Job: Copy the material below, replacing "This screenshot has" with "The screenshot has" everywhere it occurs and leaving everything else unchanged.

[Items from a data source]
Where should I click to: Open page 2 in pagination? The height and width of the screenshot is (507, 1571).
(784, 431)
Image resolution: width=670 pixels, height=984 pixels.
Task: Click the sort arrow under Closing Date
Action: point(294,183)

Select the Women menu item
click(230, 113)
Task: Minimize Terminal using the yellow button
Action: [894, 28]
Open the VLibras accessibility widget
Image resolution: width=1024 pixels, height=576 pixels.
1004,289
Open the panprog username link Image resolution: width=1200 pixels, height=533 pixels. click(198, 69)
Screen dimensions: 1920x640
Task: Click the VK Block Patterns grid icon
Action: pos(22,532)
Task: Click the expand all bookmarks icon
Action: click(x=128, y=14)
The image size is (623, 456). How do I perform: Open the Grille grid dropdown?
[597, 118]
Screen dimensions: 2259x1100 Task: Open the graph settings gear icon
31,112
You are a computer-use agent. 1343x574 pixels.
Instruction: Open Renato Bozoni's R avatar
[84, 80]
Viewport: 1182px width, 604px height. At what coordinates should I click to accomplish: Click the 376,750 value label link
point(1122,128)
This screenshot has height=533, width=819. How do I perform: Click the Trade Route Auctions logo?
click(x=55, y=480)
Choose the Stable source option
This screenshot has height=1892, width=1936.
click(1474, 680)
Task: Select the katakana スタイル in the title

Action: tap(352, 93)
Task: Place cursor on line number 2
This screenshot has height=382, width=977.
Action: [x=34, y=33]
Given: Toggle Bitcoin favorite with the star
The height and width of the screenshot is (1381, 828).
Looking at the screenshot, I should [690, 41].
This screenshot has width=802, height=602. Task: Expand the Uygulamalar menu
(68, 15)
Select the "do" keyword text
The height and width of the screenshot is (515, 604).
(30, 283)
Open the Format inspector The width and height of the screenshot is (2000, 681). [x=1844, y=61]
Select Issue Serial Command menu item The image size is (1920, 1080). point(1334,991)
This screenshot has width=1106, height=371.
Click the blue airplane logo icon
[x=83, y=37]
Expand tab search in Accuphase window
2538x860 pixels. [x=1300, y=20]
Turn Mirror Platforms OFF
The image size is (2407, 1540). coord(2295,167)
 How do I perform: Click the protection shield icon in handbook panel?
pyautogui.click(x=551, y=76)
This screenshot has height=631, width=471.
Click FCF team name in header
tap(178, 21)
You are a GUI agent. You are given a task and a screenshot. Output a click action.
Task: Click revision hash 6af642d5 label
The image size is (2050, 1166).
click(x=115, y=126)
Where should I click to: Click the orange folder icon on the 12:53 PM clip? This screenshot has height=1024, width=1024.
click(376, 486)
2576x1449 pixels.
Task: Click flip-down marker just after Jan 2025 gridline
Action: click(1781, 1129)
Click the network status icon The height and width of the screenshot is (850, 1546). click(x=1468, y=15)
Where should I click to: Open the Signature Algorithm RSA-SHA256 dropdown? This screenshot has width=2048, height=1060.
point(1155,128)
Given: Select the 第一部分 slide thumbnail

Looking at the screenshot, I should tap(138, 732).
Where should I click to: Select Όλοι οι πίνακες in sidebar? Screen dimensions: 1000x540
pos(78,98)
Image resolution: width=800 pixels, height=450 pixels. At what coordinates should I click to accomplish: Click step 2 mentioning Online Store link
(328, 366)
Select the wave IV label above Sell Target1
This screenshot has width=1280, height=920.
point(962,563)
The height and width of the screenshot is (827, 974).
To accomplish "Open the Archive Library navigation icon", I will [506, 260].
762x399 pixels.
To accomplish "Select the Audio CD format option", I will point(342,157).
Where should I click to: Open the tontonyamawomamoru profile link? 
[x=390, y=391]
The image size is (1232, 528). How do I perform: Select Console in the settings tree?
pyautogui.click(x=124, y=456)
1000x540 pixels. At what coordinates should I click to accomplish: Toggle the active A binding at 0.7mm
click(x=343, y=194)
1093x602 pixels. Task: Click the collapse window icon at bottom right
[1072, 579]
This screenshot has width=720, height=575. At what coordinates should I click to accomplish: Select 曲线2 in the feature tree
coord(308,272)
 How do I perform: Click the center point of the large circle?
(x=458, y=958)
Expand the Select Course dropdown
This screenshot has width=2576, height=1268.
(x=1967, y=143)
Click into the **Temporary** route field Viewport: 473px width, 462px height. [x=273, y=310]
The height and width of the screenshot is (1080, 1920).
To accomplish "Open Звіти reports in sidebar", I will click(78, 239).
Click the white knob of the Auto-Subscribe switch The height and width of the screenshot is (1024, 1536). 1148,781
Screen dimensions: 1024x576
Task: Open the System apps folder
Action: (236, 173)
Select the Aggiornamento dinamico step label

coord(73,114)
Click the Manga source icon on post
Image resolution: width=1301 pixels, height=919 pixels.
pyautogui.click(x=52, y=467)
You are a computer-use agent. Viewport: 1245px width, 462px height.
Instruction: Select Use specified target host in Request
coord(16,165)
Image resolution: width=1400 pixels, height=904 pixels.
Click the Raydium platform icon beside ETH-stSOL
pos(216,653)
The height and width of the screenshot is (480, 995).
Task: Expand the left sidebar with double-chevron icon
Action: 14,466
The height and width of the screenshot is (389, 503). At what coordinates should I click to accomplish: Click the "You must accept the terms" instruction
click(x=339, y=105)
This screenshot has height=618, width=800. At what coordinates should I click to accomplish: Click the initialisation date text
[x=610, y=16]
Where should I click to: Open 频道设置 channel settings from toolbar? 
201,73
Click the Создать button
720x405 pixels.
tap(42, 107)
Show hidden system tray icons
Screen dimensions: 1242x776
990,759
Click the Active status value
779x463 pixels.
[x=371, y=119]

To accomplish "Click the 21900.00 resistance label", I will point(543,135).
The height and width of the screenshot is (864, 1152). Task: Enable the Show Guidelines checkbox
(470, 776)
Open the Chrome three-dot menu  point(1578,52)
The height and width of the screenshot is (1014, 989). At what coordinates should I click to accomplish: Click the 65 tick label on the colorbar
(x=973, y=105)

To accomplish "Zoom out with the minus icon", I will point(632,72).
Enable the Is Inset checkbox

Answer for the task:
Where should I click to: Open page 2 in pagination? The height and width of the screenshot is (507, 1571).
(784, 431)
Image resolution: width=670 pixels, height=984 pixels.
Task: Click the sort arrow under Closing Date
Action: point(294,183)

Select the Women menu item
click(230, 113)
Task: Minimize Terminal using the yellow button
Action: [894, 28]
Open the VLibras accessibility widget
Image resolution: width=1024 pixels, height=576 pixels.
1004,289
Open the panprog username link Image resolution: width=1200 pixels, height=533 pixels. click(198, 69)
Screen dimensions: 1920x640
Task: Click the VK Block Patterns grid icon
Action: pos(22,532)
Task: Click the expand all bookmarks icon
Action: click(x=128, y=14)
The image size is (623, 456). How do I perform: Open the Grille grid dropdown?
[597, 118]
Screen dimensions: 2259x1100 Task: Open the graph settings gear icon
31,112
You are a computer-use agent. 1343x574 pixels.
Instruction: Open Renato Bozoni's R avatar
[84, 80]
Viewport: 1182px width, 604px height. At what coordinates should I click to accomplish: Click the 376,750 value label link
point(1122,128)
The screenshot has height=533, width=819. How do I perform: Click the Trade Route Auctions logo?
click(x=55, y=480)
Choose the Stable source option
The screenshot has height=1892, width=1936.
click(1474, 680)
Task: Select the katakana スタイル in the title

Action: tap(352, 93)
Task: Place cursor on line number 2
The screenshot has height=382, width=977.
Action: [x=34, y=33]
Given: Toggle Bitcoin favorite with the star
The height and width of the screenshot is (1381, 828).
Looking at the screenshot, I should [690, 41].
The screenshot has width=802, height=602. Task: Expand the Uygulamalar menu
(68, 15)
Select the "do" keyword text
The height and width of the screenshot is (515, 604).
(30, 283)
Open the Format inspector The width and height of the screenshot is (2000, 681). [x=1844, y=61]
Select Issue Serial Command menu item The image size is (1920, 1080). point(1334,991)
The screenshot has width=1106, height=371.
Click the blue airplane logo icon
[x=83, y=37]
Expand tab search in Accuphase window
2538x860 pixels. [x=1300, y=20]
Turn Mirror Platforms OFF
The image size is (2407, 1540). coord(2295,167)
 How do I perform: Click the protection shield icon in handbook panel?
pyautogui.click(x=551, y=76)
The screenshot has height=631, width=471.
Click FCF team name in header
tap(178, 21)
You are a GUI agent. You are given a task and a screenshot. Output a click action.
Task: Click revision hash 6af642d5 label
The image size is (2050, 1166).
click(x=115, y=126)
Where should I click to: Click the orange folder icon on the 12:53 PM clip? The screenshot has height=1024, width=1024.
click(376, 486)
2576x1449 pixels.
Task: Click flip-down marker just after Jan 2025 gridline
Action: click(1781, 1129)
Click the network status icon The height and width of the screenshot is (850, 1546). click(x=1468, y=15)
Where should I click to: Open the Signature Algorithm RSA-SHA256 dropdown? The screenshot has width=2048, height=1060.
point(1155,128)
Given: Select the 第一部分 slide thumbnail

Looking at the screenshot, I should tap(138, 732).
Where should I click to: Select Όλοι οι πίνακες in sidebar? Screen dimensions: 1000x540
pos(78,98)
Image resolution: width=800 pixels, height=450 pixels. At what coordinates should I click to accomplish: Click step 2 mentioning Online Store link
(328, 366)
Select the wave IV label above Sell Target1
The screenshot has width=1280, height=920.
point(962,563)
The height and width of the screenshot is (827, 974).
To accomplish "Open the Archive Library navigation icon", I will [506, 260].
762x399 pixels.
To accomplish "Select the Audio CD format option", I will point(342,157).
Where should I click to: Open the tontonyamawomamoru profile link? 
[x=390, y=391]
The image size is (1232, 528). How do I perform: Select Console in the settings tree?
pyautogui.click(x=124, y=456)
1000x540 pixels. At what coordinates should I click to accomplish: Toggle the active A binding at 0.7mm
click(x=343, y=194)
1093x602 pixels. Task: Click the collapse window icon at bottom right
[1072, 579]
The screenshot has width=720, height=575. At what coordinates should I click to accomplish: Select 曲线2 in the feature tree
coord(308,272)
 How do I perform: Click the center point of the large circle?
(x=458, y=958)
Expand the Select Course dropdown
The screenshot has width=2576, height=1268.
(x=1967, y=143)
Click into the **Temporary** route field Viewport: 473px width, 462px height. [x=273, y=310]
The height and width of the screenshot is (1080, 1920).
To accomplish "Open Звіти reports in sidebar", I will click(78, 239).
Click the white knob of the Auto-Subscribe switch The height and width of the screenshot is (1024, 1536). 1148,781
Screen dimensions: 1024x576
Task: Open the System apps folder
Action: (236, 173)
Select the Aggiornamento dinamico step label

coord(73,114)
Click the Manga source icon on post
Image resolution: width=1301 pixels, height=919 pixels.
pyautogui.click(x=52, y=467)
You are a computer-use agent. Viewport: 1245px width, 462px height.
Instruction: Select Use specified target host in Request
coord(16,165)
Image resolution: width=1400 pixels, height=904 pixels.
Click the Raydium platform icon beside ETH-stSOL
pos(216,653)
The height and width of the screenshot is (480, 995).
Task: Expand the left sidebar with double-chevron icon
Action: 14,466
The height and width of the screenshot is (389, 503). At what coordinates should I click to accomplish: Click the "You must accept the terms" instruction
click(x=339, y=105)
The screenshot has height=618, width=800. At what coordinates should I click to accomplish: Click the initialisation date text
[x=610, y=16]
Where should I click to: Open 频道设置 channel settings from toolbar? 
201,73
Click the Создать button
720x405 pixels.
tap(42, 107)
Show hidden system tray icons
Screen dimensions: 1242x776
990,759
Click the Active status value
779x463 pixels.
[x=371, y=119]

To accomplish "Click the 21900.00 resistance label", I will point(543,135).
The height and width of the screenshot is (864, 1152). Task: Enable the Show Guidelines checkbox
(470, 776)
Open the Chrome three-dot menu  point(1578,52)
The height and width of the screenshot is (1014, 989). At what coordinates should I click to accomplish: Click the 65 tick label on the colorbar
(x=973, y=105)

To accomplish "Zoom out with the minus icon", I will point(632,72).
Enable the Is Inset checkbox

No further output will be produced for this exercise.